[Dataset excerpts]
=== Begin Enclosure ===

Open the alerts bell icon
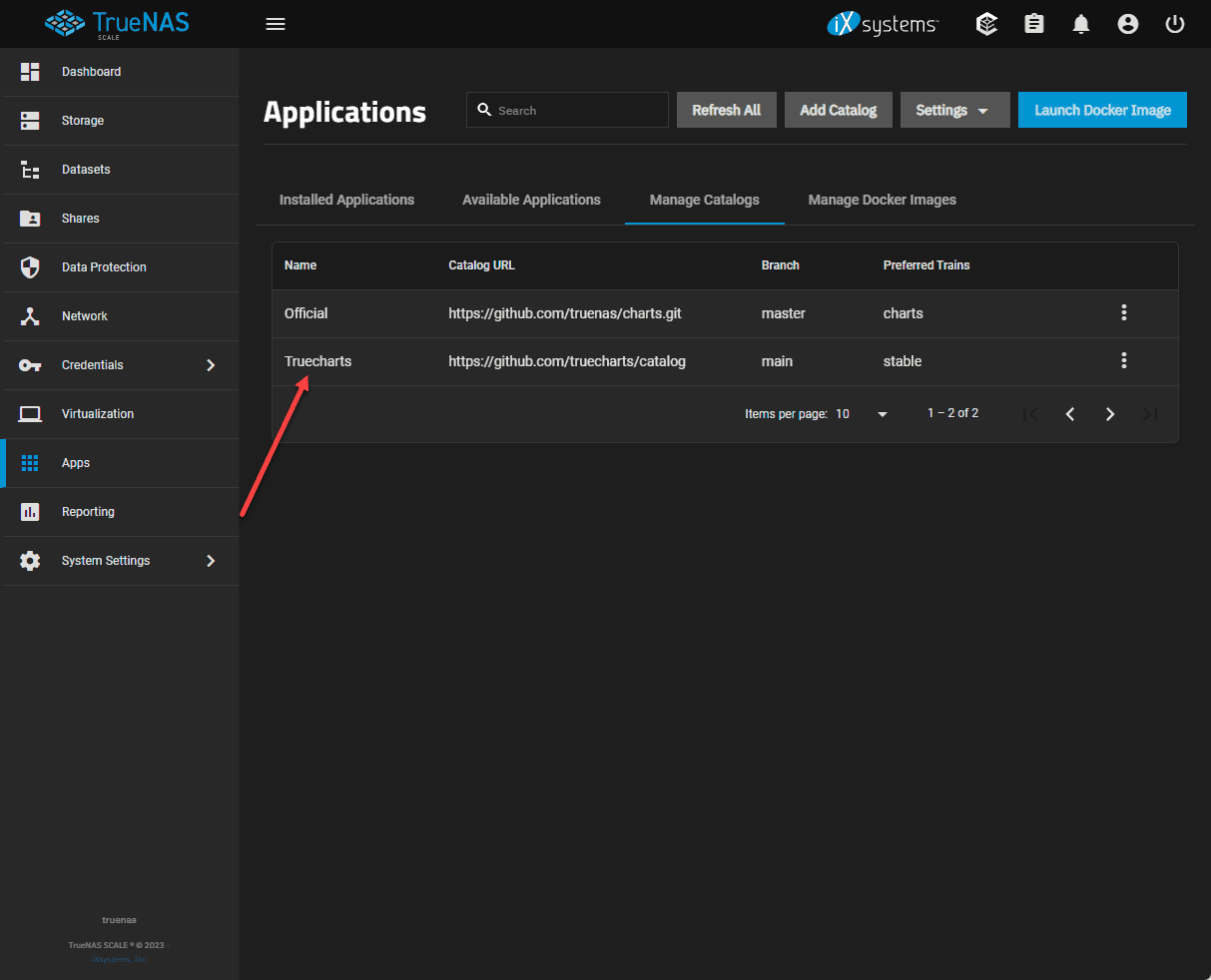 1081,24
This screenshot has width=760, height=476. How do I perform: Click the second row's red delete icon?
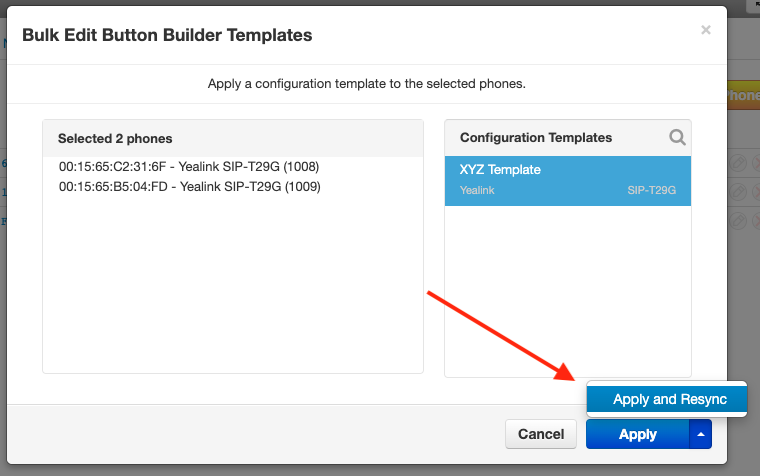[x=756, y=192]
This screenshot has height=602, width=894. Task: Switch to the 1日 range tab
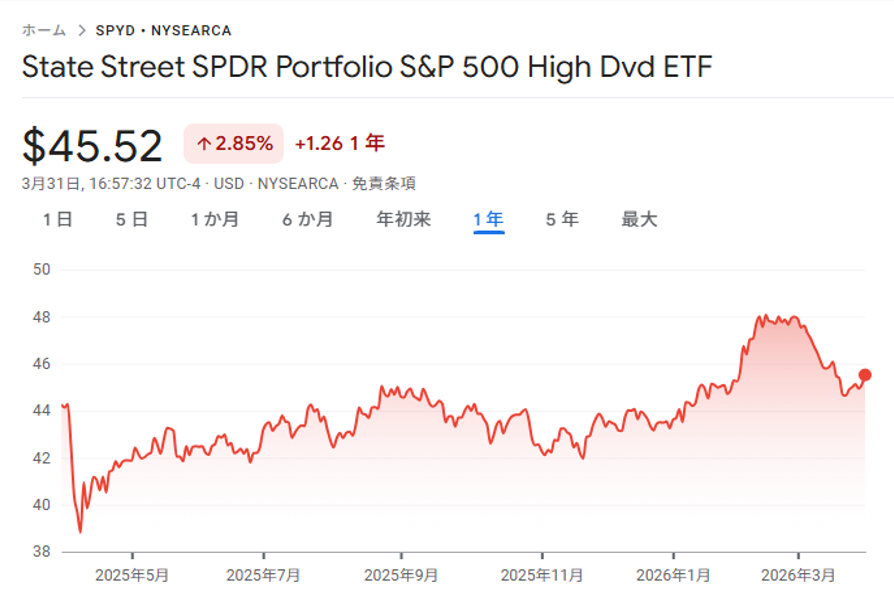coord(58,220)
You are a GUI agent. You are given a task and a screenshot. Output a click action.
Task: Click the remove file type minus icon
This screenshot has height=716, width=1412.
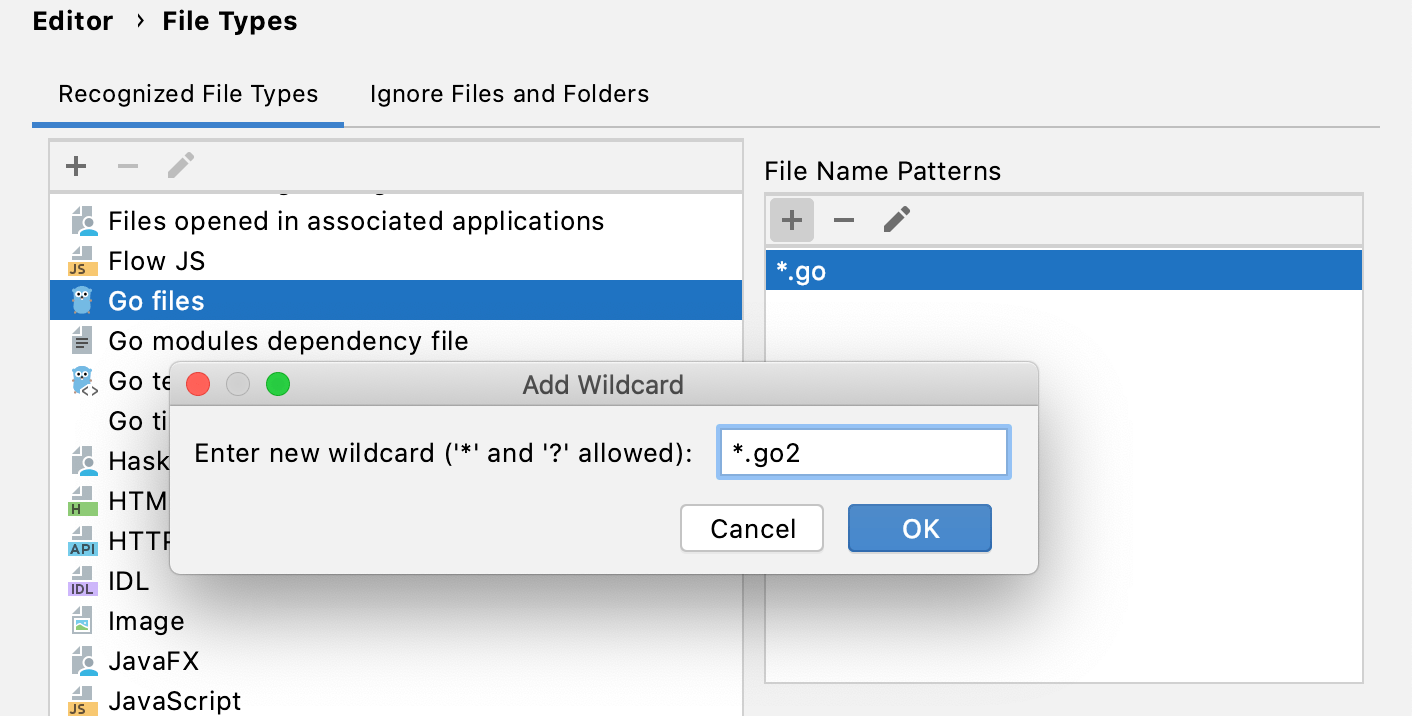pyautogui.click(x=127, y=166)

=== End Enclosure ===

**TASK:**
Your copy should hold every record word for word and none of the pictures.

**SOLVED EXERCISE:**
Open the alerts bell icon
 1081,24
This screenshot has width=760, height=476. How do I perform: Click the second row's red delete icon?
[x=756, y=192]
This screenshot has height=602, width=894. Task: Switch to the 1日 range tab
coord(58,220)
You are a GUI agent. You are given a task and a screenshot. Output a click action.
Task: Click the remove file type minus icon
This screenshot has height=716, width=1412.
pyautogui.click(x=127, y=166)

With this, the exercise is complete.